What You Need to Know About the Science of Bilingualism

Last Updated April 15, 2021

Bilingualism not only opens the doors to cross-cultural communication, it also positively affects cognitive abilities. Here’s everything you need to know about the science of bilingualism.

Recent studies have outlined bilingualism’s constructive impact on the human brain. It’s a subject of interest not only for linguists, but also anthropologists, neurologists, and psychologists.

As Professor Gigi Luk of Harvard Graduate of School Education states, “bilingualism shapes our brains for life.” Learning a second language early on can increase cognitive health long-term.

Bilingualism, of course, refers to the ability to speak two languages. This differs from multilingualism—the ability to speak three or more languages. Some may use the terms interchangeably, but we will refer to the former for the purposes of this article.

Let’s dig in and look at some of the benefits of bilingualism with respect to the brain.

= = = = =

- [TASK SET]:
[1] Answer from the article on bilingualism:
(a) What does Gigi Luk say bilingualism does to our brains?
(b) What term does the article use for the ability to speak three or more languages?
(c) Besides linguists, which groups does it name as interested in the subject?
[2] Resume the article on bilingualism after its last sentence, taking up the benefits of bilingualism for the brain.

- [DATA RECORDS]:
= = = = =

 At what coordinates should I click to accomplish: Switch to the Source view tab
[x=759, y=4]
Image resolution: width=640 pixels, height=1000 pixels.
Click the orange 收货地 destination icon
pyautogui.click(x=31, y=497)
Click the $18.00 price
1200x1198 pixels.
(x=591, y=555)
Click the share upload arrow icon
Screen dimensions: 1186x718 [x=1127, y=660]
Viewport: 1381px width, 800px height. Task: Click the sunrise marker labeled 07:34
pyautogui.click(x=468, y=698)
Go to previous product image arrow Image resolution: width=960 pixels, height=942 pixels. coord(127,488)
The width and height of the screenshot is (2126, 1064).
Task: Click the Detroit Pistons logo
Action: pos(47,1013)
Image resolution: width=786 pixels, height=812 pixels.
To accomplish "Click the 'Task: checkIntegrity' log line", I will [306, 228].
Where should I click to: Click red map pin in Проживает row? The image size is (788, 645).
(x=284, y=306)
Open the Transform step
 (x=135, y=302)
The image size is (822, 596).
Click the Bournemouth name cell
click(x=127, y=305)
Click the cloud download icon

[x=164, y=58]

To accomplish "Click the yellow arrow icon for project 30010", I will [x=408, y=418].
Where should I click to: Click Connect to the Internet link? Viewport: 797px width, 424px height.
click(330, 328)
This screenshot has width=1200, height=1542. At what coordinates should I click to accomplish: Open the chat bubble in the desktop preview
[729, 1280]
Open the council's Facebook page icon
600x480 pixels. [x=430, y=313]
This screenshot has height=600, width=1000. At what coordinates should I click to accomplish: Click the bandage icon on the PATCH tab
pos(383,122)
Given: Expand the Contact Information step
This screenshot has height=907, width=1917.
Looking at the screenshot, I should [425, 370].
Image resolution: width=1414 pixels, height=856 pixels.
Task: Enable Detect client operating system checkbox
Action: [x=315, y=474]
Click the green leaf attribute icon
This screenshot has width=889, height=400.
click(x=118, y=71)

= = = = =

- [EXERCISE RESULTS]:
[1]
(a) It "shapes our brains for life."
(b) Multilingualism.
(c) Anthropologists, neurologists, and psychologists.

[2]
Bilingualism and the Brain

The ability to speak two languages comes down to being capable of not speaking one of them at a given moment.

This is related to a more developed inhibition process, i.e., the ability to refrain from doing something in the procedural memory system. This process has been found to be more developed in bilingual people.

Researchers believe an enhanced attention divisibility is present in people who have been bilingual since a very young age. What’s less clear is whether learning another language at an older age has the same impact.

Other brain functions have been found to be improved as the result of bilingualism: perception, memory, and cognitive control, to name a few.

Bilingual people can better control executive processes performed by the brain, generally responsible for activities such as multilevel thinking, staying focused, and multitasking. Therefore, they are also less likely to get distracted.

Furthermore, elevated brain activity that comes through switching between languages or learning them can help slow down the aging process or reduce the risk of serious diseases like dementia.

For example, research shows that Alzheimer’s disease progresses more slowly and has less impact on bilingual patients than on those who speak only one language.

The symptoms of senile dementia in bilingual people occur up to five years later compared to monolinguals. This applies to people who learn foreign languages at any stage of their lives.

Think of it like this:

Learning a new language has similar effects on the brain as physical exercise has on the human body.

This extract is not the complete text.